If the compiler would blindly see that foo_default.dart, foo_io.dart and foo_js.dart are all part of 'foo.dart'; and include them all, things wouldn't work. Either mark the external parts as such, so that it's clear that these are not to be implicitly imported, or the compiler will have to check all the not taken conditions, and exclude all the files potentially referenced by those.

I think I'd rather just have code generation insert the part directive in original source code. Probably not something build-runner would like, though. I don't think it's big on editing the root source files, could cause a lot of churn if it cannot ignore the inserted parts.

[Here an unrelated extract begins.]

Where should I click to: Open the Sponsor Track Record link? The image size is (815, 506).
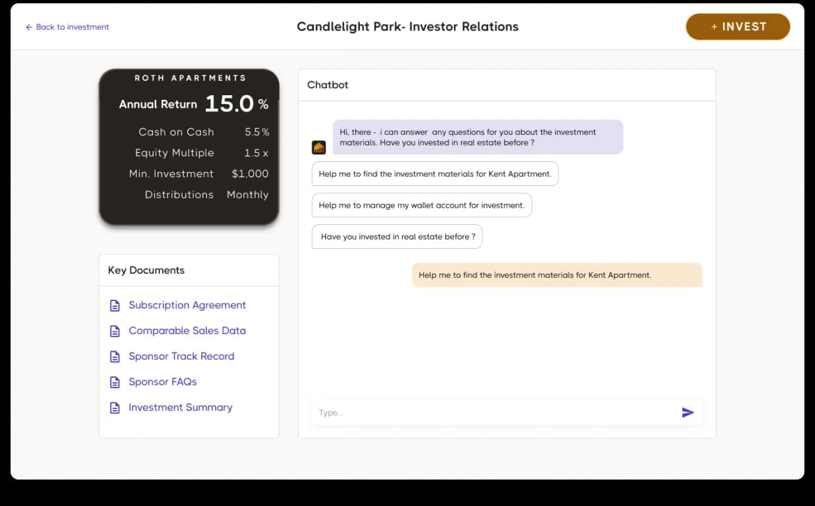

lrhn avatar May 30 '25 12:05 lrhn

That's why I'd rather use conventions, such that the location of the generated file is at a predictable location in a hidden folder

rrousselGit avatar May 31 '25 00:05 rrousselGit

My biggest issue with the current code generation solution is that you need to manually write specific boilerplate to get it to work in every single file you use it in. Sure, it's not that much - but if you maintain a large project you've probably spent a not-insignificant of time writing the part file directives. Getting rid of that would remove a huge barrier to the adoption of code generation.

If code generation were treated as a more first-party part of the dart ecosystem such that these part directives weren't needed for generated code, I think this could be made a lot smoother without introducing the same complexity that macros ran into. It could also be treated separately from normal part files - I imagine that would be more work to implement but would reduce overlap with things like conditional parts.

Building off of what Remi described & suggested (i.e. a matching path for each file with any code generation annotations), and having the complier include that by default, it could be possible to improve the developer experience significantly.

i.e. lib/code.dart could automatically include .dart_tool/gen/lib/code.dart#g and .dart_tool/gen/lib/code.dart#freezed. And if you really didn't want one included, there could be a way to ignore generated code although I think this could potentially be mitigated by using either composition or inheritance.

This would be a bit of a departure for dart tooling... but after all, wasn't that what the macros project about - making a much better developer experience at the cost of more tooling?